Sergei Medvedev: The Russian Empire Is Dying Out Like the Dinosaurs

Historian Sergei Medvedev argues that Ukrainian drones have turned Russia's vast territory into a liability, nullifying key symbolic achievements and exposing the country's strategic vulnerability.

Foto: Postimees

Ukrainian drone strikes in May 2026 have fundamentally altered the course of the war and Russia's political landscape, writes historian and writer Sergei Medvedev.

On June 3, as the St. Petersburg International Economic Forum opened, dozens of Ukrainian unmanned aerial vehicles traveled over a thousand kilometers from the Ukrainian border with little difficulty and struck infrastructure targets in the Kronstadt, Kirovsky, and Krasnoselsky districts. In Kronstadt, the corvette Boiky, a guided-missile warship that had recently escorted tankers from Russia's shadow fleet through the English Channel, was hit. The St. Petersburg Oil Terminal, the largest oil transshipment complex in northwestern Russia, was also struck.

Social media filled with videos of burning terminals, with commentators, especially men, reacting with excitement as if watching a movie. Medvedev describes this as a severe form of infantilism.
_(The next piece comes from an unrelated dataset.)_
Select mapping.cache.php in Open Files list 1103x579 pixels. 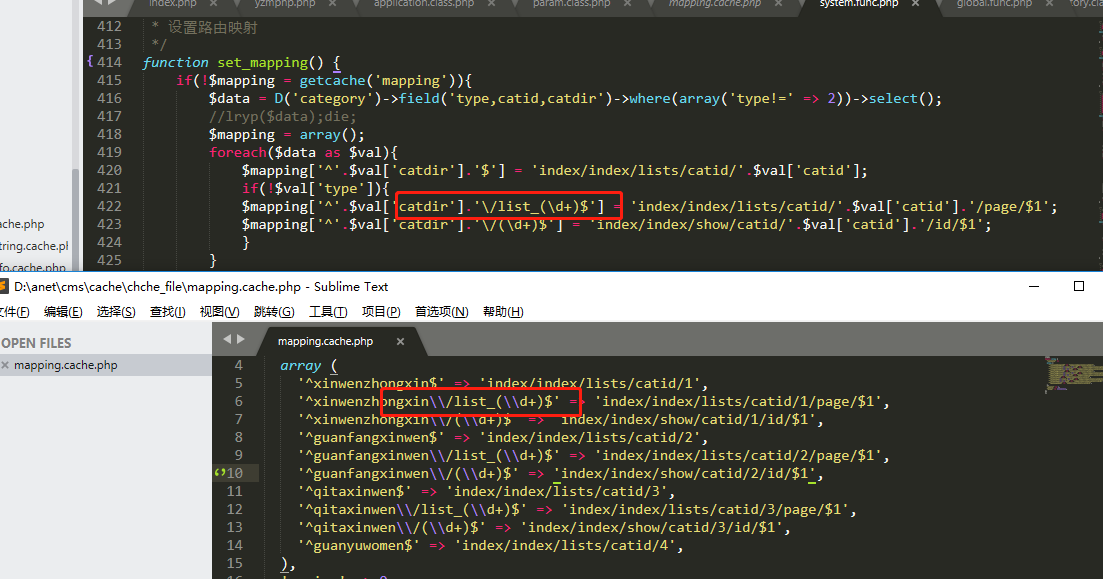[x=66, y=366]
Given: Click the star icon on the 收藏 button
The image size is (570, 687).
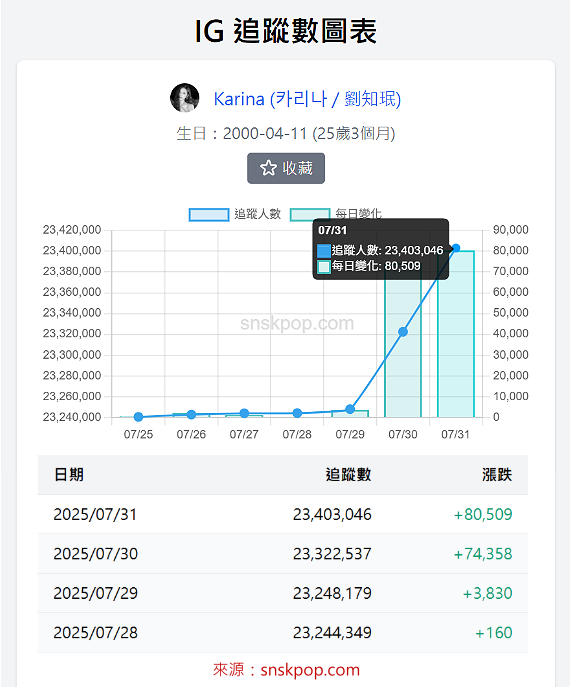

Ukrainian drones have also disrupted Russians' vacation plans. The entire Black Sea coast is experiencing oil rain, fuel spills, closed beaches in Anapa and Tuapse, and fuel shortages in Crimea. According to Defense Minister Mykhailo Fedorov, Ukrainian forces have begun a campaign of "logistical isolation."

New American-made drones incorporating machine vision and artificial intelligence are targeting fuel tankers and other trucks supplying the annexed peninsula, turning the R-280 highway into a road of death. Roadsides are littered with burned-out truck hulks, drivers refuse to deliver even for triple pay, and gasoline is virtually unobtainable in Crimea. Ration coupons for fuel have become worthless scraps of paper.

Medvedev emphasizes that the land corridor to Crimea has been nullified, and the peninsula has become a besieged fortress once again. He notes that in May, Ukrainian drones effectively canceled three of Putin's Russia's principal symbolic achievements: the Victory Parade, which turned into a timid "parade of defeat"; the St. Petersburg Economic Forum; and the route to annexed Crimea.

Russia's immense territory, once a guarantee of invulnerability, has become a burden in a new technological era defined by unmanned systems, autonomous weapons, satellite communications, and artificial intelligence. The country can no longer defend such a vast area, and its dispersed infrastructure is highly vulnerable to small, long-range drones.

Russia, Medvedev argues, resembles dinosaurs whose gigantic bodies no longer provided an advantage in a changing environment. The country will not survive this century in its current form. The war is merely accelerating decolonization and the loss of territorial control.